05 March 2007
Changing the way we live
Think urban density, not mpg, in energy war
Column - Gwyn Morgan, the retired founding ceo of EnCana, sayas that a major cause of escalating energy use is dysfunctional urban design. Canadian and US cities sprawl ever outward and, as suburbia eats up land, more roads and freeways create a paved labyrinth. Twice a day, most suburbanites get into their vehicles and become part of a massive gridlock of idling emitters. And for suburbia's homemakers, there are no nearby shops - only the mall, a traffic-filled drive away. There is a better way, and a better life: enhanced urban density. The late Jane Jacobs was a true visionary on the need to transform our cities into denser but more livable spaces. The case for urban density was eloquently argued in a recent article by Vancouver Mayor Sam Sullivan, who said: “Instead of telling Canadians to simply check their tires, or put energy-efficient light bulbs in their suburban homes, we should be talking about how better urban planning and densification of our cities can significantly reduce our impact on the environment.” When we talk about reducing our environmental footprint, most people think it's all about making sacrifices, and we do need to make some. The good news about densification is that it actually offers a better quality of life. My wife and I have constantly been struck by how some of the most compact cities in the world are also the most livable. For most of our working lives, we lived within walking or cycling distance of the office. We loved our proximity to the numerous amenities within walking distance, such as shops, restaurants and arts centres. No spending hours each day in traffic gridlock. Our neighbourhood actually had character, although not quite as much as some of the great old high-density European cities like Stockholm or Prague. I am a passionate defender of free markets, but also believe that laissez-faire urban planning is not planning at all -rather, it is both an environmental and quality-of-life disaster. Instead of city fathers patting themselves on the back for buying wind-generated electricity to fuel City Hall, how about some real vision that would change our cities from polluted gridlocked frustration zones into wonderful places to live?
(Globe and Mail 070305)
There is no doubt that denser communities are more walkable, have smaller, more numerous retailers and merchants, allow for better mass transit service, move people and goods with less total energy required, and thus become more liveable. Having been an "almost purist" pedestrian for almost ten years and witnessing rush hour insanity daily from the pedestrian point of view, I can safely say that I would prefer a setup like older areas of Montreal, where every block has a depanneur (corner store) and everyone lives a reasonable distance from their place of work, than a model resembling newer areas of Calgary where going to get the most basic items from the closest offering requires a car ride and traffic navigation, or a very patient wait for transit. I've noticed especially during the storms of the past few weeks where pedestrian traffic is in the pecking order of priority for snow clearing -- pretty much right at the bottom. Pedestrians must climb over snow banks, dodge icesheets or jump over seas of slush created by the snow clearing done to open roads for cars. I recall this metaphor I once read that jokingly said (but more tongue in cheek) that if aliens ever came to Earth and needed to determine what the dominant 'lifeform' on the planet was today, they would have a hard time deciding whether it was humans or cars.

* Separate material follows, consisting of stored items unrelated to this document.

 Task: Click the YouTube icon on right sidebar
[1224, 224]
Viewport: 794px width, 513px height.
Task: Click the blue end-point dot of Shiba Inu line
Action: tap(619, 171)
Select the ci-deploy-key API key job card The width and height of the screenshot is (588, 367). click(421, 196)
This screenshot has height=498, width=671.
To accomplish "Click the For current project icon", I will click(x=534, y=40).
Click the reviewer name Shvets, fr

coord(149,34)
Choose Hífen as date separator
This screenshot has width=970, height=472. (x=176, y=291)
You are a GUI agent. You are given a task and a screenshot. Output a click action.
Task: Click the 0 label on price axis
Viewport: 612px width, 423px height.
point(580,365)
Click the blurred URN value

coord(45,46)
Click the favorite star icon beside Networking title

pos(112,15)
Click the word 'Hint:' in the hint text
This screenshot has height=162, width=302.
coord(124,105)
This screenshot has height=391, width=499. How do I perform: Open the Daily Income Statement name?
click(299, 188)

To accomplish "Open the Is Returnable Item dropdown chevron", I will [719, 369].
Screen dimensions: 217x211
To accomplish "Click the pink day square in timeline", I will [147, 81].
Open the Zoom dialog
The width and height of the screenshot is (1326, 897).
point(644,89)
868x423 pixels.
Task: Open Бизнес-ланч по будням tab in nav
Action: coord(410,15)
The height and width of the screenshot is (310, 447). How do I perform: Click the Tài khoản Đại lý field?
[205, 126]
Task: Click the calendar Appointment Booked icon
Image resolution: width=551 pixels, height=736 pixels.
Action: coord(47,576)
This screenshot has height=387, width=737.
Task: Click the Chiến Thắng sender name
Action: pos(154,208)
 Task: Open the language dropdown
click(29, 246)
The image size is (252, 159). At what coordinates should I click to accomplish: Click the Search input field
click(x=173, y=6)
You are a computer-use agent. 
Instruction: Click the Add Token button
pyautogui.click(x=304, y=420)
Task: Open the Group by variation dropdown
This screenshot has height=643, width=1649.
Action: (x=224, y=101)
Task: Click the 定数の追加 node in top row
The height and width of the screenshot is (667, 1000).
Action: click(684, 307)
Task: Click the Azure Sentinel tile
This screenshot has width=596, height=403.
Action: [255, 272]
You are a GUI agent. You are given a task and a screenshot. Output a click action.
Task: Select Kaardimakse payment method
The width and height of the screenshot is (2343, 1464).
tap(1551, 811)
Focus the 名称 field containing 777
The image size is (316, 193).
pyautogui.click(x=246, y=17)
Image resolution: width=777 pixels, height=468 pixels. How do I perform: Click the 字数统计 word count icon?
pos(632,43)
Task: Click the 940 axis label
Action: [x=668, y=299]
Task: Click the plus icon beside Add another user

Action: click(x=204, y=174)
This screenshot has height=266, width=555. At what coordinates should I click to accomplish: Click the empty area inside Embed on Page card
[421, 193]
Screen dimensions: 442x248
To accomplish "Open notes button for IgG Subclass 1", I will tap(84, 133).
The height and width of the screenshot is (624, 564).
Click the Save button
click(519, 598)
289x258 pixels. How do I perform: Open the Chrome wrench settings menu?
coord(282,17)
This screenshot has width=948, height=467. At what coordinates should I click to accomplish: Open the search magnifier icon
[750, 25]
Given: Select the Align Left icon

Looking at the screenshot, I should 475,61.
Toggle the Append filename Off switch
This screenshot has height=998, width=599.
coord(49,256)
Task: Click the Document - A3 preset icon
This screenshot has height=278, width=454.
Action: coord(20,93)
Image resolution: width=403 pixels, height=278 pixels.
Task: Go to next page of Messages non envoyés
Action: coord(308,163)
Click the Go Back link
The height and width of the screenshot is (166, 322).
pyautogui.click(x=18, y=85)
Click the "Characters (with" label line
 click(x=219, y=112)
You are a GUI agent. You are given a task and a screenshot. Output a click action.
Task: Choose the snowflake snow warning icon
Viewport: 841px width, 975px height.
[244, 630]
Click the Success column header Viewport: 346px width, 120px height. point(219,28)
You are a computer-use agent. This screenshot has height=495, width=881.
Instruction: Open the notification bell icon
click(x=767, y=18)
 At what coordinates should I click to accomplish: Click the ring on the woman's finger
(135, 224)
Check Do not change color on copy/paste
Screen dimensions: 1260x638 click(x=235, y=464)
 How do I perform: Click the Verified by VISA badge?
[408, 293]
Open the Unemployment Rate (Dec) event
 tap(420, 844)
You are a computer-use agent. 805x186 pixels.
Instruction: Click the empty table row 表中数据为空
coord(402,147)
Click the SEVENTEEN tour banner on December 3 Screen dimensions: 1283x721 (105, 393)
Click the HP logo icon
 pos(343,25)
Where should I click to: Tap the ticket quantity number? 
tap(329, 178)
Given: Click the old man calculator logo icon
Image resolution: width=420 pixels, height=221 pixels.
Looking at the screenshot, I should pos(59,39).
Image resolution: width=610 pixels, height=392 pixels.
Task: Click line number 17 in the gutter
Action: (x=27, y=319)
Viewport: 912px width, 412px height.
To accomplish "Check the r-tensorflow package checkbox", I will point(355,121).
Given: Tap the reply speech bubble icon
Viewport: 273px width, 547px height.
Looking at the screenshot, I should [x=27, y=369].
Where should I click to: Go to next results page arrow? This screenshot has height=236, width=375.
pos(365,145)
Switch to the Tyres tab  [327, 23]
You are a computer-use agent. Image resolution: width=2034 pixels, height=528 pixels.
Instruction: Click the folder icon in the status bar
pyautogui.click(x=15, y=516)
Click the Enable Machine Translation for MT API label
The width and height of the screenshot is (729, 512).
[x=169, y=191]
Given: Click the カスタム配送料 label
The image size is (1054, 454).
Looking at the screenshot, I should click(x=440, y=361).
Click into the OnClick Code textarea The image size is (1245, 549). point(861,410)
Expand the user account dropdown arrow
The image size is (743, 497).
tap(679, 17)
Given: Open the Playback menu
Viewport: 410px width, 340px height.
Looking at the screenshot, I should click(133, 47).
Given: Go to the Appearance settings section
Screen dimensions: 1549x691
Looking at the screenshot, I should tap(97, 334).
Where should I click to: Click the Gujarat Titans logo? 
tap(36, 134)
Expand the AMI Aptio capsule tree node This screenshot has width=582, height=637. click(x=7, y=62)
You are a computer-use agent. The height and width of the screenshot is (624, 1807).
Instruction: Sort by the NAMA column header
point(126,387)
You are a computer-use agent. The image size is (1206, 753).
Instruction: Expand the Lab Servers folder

The idea of communities and the aspects of humanism in urban design have been mothballed for the sake of the convenience of car culture. This has been going on for a long time, and we've all been more than willing to let it happen for the sake of our bottom lines and our convenience. Convenience and low immediate costs are not consequence-free either.
Over the past ten years, car drivers have become even more dominant, aggressive and careless around pedestrians and cyclists while navigating more congested streets that it's no wonder drivers are stressed to the max and that pedestrians and cyclists fear for their lives while venturing out where they are theoretically supposed to. I've seen this at the extreme in south Texas, where most new sprawled-out areas don't even bother to put in sidewalks anymore. What's the point? Everything is built so far apart from each other it leaves any travel from point-to-point available only through more and more limited means. We need to change the way we live for our own sanity without even considering all the other good reasons.